Project: Logistic Regression for Classification


The marketing department for a retail company was about to embark on a periodic campaign to convince existing customers to apply for one of the company’s discount shopping advantage card with a fixed annual fee. The major decision facing the marketing department concerns which type of customers should be targeted for the campaign. The information from a random sample of 32 current customers who had been invited to apply of shopping card in the past was recorded, and three of the variables that are to be used to assist the marketing department in the analysis are: Shopping card status (1=Yes “have the discount shopping card”, 0=No “don’t have the discount shopping card”), Annual spending in thousands of dollars, Possession of credit card (1=Yes “have credit card”, 0=No “don’t have credit card”), Education level (1=Middle School or Below, 2=High School, 3=College or Above).



Data: shoppingcard_more.sav



Use the data above to evaluate the significance of the two predictor variables selected for predicting the willingness of the customers to obtain the discount shopping advantage card. Answer the following questions.

  1. Use logistic regression model to model the probability of customer to obtain the discount shopping card with all other variables mentioned above. Show the regression output with all variables in the model and identify the significant factors for predicting whether the customer will obtain a shopping card.
  2. Test to see if the logistic regression model above fits the data well at the 5% level of significance.
  3. Check and report if there is collinearity problem.


Use only the significant factors found in the model for the following questions:

  1. Use only the significant factors you identified above to build a logistic regression model, to estimate the odds ratio to see how likely the customers who possessed credit card would obtain a discount shopping card when comparing with those who do not possess credit card, and interpret this number.
  2. Report the 95% confidence interval for the odds ratio for the question above.
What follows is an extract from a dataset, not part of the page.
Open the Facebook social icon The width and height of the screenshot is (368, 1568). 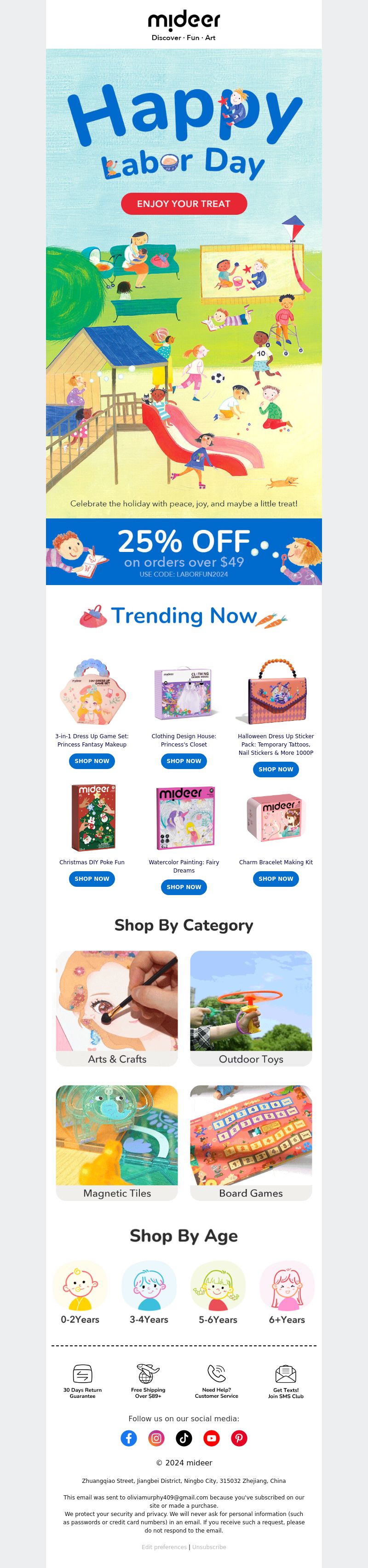click(x=129, y=1438)
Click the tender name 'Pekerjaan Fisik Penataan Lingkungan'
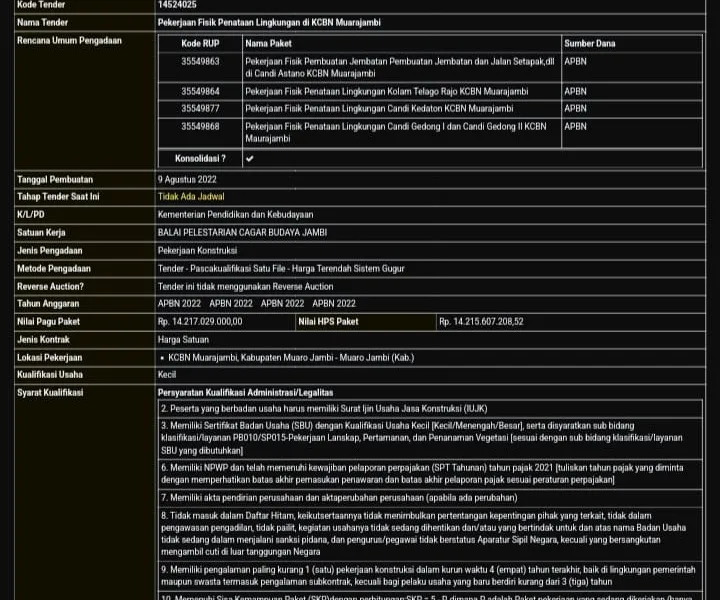This screenshot has width=720, height=600. 269,22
If there are more than one predictor used in the model then this odds ratio would be an adjusted odds ratio.
  3. Find the prediction equation for estimating the probability of a customer will obtain a discount shopping card.
  4. What is the predicted probability of a customer who own a credit card and spent $50,000 on last year will obtain a discount shopping card?
  5. If the amount of spending last year is the only predictor in the analysis, a customer with how much spending last year will have a probability of at least .5 to obtain a discount shopping card? (Use the estimated logit model to solve for x.)